Two United States senators have taken their questions about the performance of accounting firms active in the crypto space to a higher power: the Public Company Accounting Oversight Board (PCAOB). Failure to uncover alleged criminality and poor recordkeeping at FTX has sullied the image of the PCAOB and the accounting profession, the senators said.
In a letter addressed to PCAOB chair Erica Williams and dated Jan. 25, Democratic Senators Elizabeth Warren and Ron Wyden point out claims former FTX CEO Sam Bankman-Fried made about passing audits by large accounting firms Armanino and Prager Metis. Current FTX CEO John Ray told a bankruptcy court that he had “substantial concerns as to the information presented in these audited financial statements.”
In addition, the senators question the firms’ impartiality, saying they acted as “crypto industry cheerleaders.”
Just sent from @SenWarren to @PCAOB_News: “We write regarding recent turmoil in the cryptocurrency industry following the collapse of
crypto platform FTX in Nov 2022 and the role that auditors may have played in misleading the public…” https://t.co/erbblBns9K pic.twitter.com/nDjenQ9awW
— blockchain tipsheet (@blockchaintpsht) January 26, 2023
Warren and Wyden mention Williams’ statement that PCAOB-registered firms are only required to meet the board’s standards “when they’re auditing a public issuer or broker dealer under our jurisdiction, not for any other clients,” and point out PCAOB rules that seem to contradict Williams’ statement.
The senators also criticize proof-of-reserves reports. They write:
“In reality, proof-of-reserves examinations fall significantly short of real audits, as proof-of-reserves reports do not follow established standards, are not overseen by the PCAOB, and do not prove that listed assets actually belong to customers.”
The reason for their discussion of a process that is explicitly not subject to PCAOB oversight becomes clear in the 12 questions posed by the letter. They ask as their first question:
“What risks do investors face when crypto firms – whether publicly traded or private – attempt to pass off proof-of-reserve examinations as ‘audits’ and what is the PCAOB doing to mitigate these risks?”
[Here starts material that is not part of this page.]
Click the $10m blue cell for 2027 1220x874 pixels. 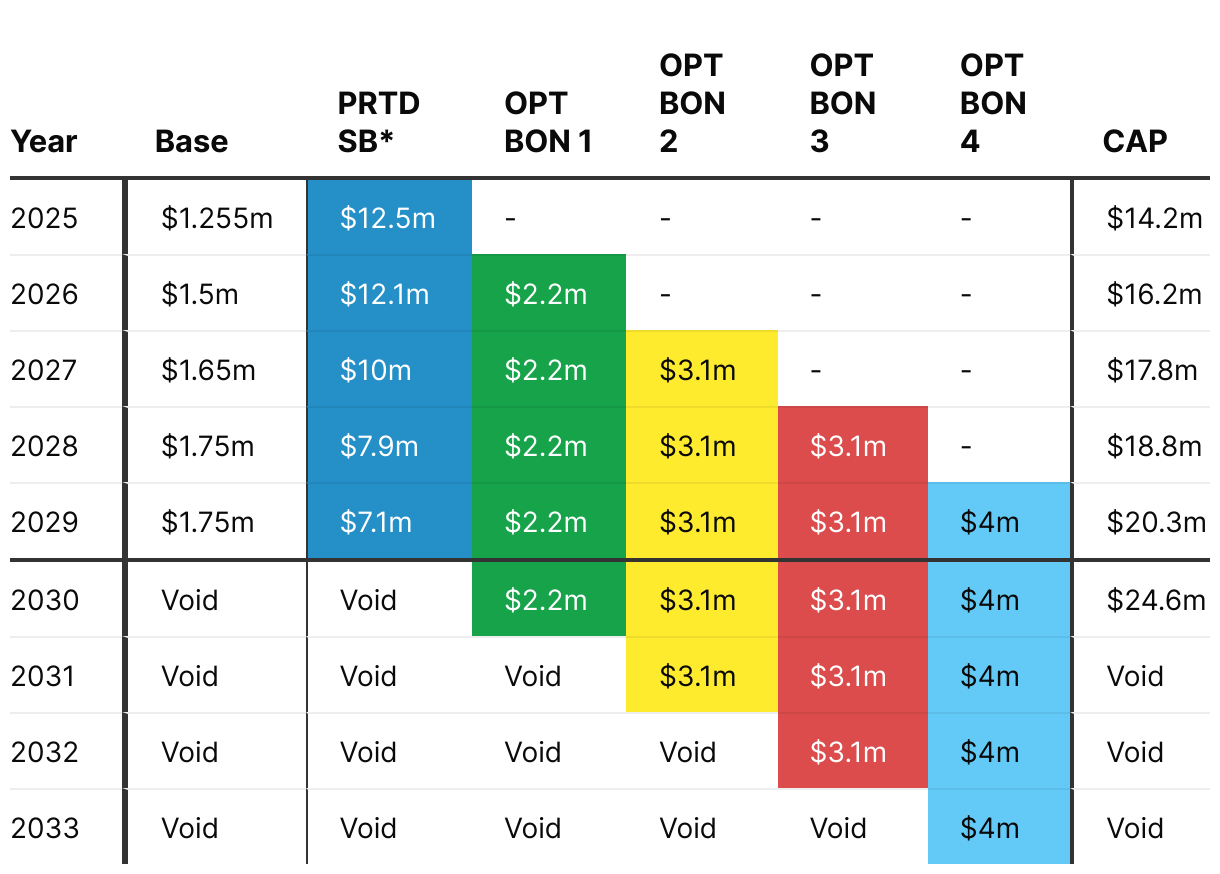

Warren and Wyden go on to seek confirmation that the PCAOB has taken all appropriate actions in relation to crypto industry auditors. They also ask if Williams will “commit to using your inspection authority to evaluate and publicly report on auditors that provided services for any crypto company acting as a broker dealer, even if the firm was not registered as such with the SEC.”
Finally, the senators ask about the standards auditors are held to when they audit organizations with crypto asset holdings or shares in crypto companies. They say that they hope to receive an answer by Feb. 8.
Warren is one of the crypto industry’s most vocal critics. Wyden, the Senate Finance Committee chair, has a more nuanced record on crypto. He partnered with “crypto senator” Cynthia Lummis in 2021 to propose a “fix” to the crypto reporting requirements in the bipartisan infrastructure bill. He also wrote letters to Binance, Coinbase, Bitfinex, Gemini, Kraken and KuCoin in November to ask about their consumer protections.
The PCAOB is a nonprofit corporation set up by the U.S. federal government under the 2002 Sarbanes–Oxley Act. The SEC indicated in December that it too would be keeping a closer eye on auditors.